* [Data section]
++++

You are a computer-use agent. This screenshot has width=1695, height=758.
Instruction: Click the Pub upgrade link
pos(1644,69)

++++

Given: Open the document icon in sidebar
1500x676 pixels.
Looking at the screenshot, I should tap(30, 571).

++++

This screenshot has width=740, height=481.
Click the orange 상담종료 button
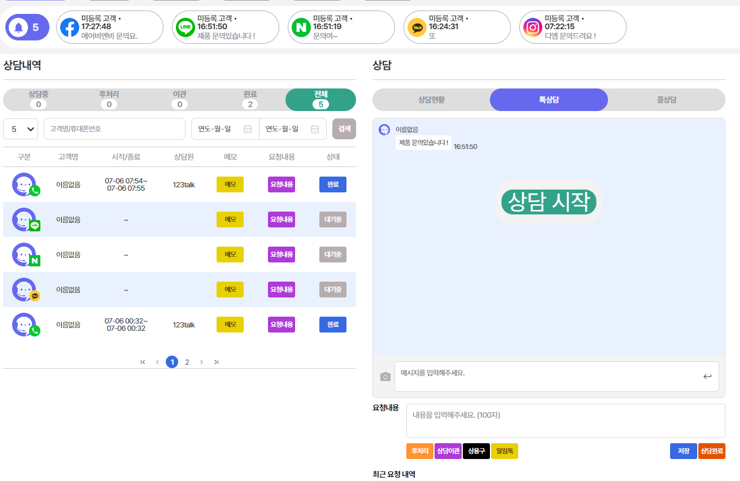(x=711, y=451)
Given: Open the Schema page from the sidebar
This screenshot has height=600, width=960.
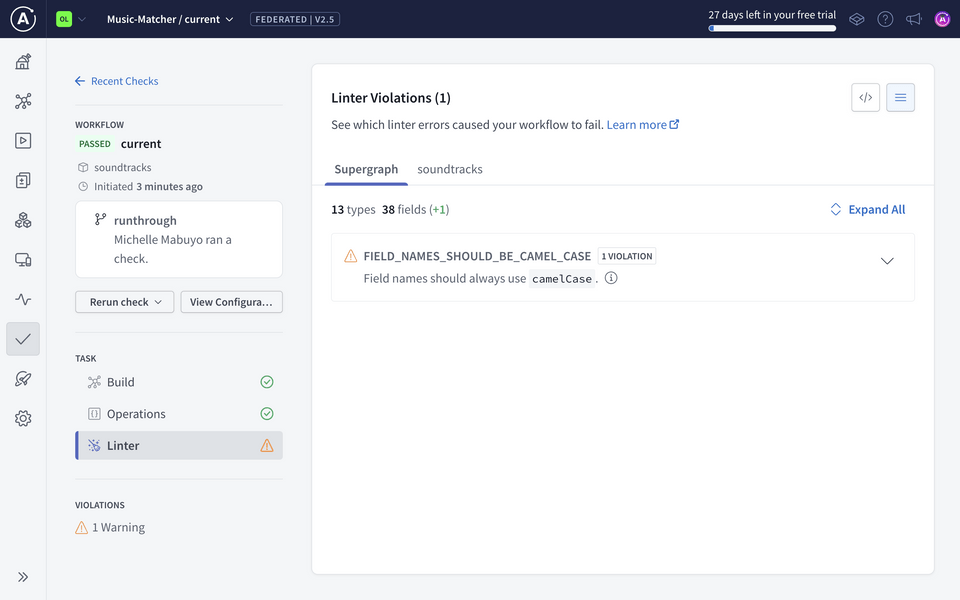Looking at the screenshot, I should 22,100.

++++

* [Assignment]
Once you have identified the lines above that contain "Open", copy each of them.

* [Output of the task]
Given: Open the document icon in sidebar
Given: Open the Schema page from the sidebar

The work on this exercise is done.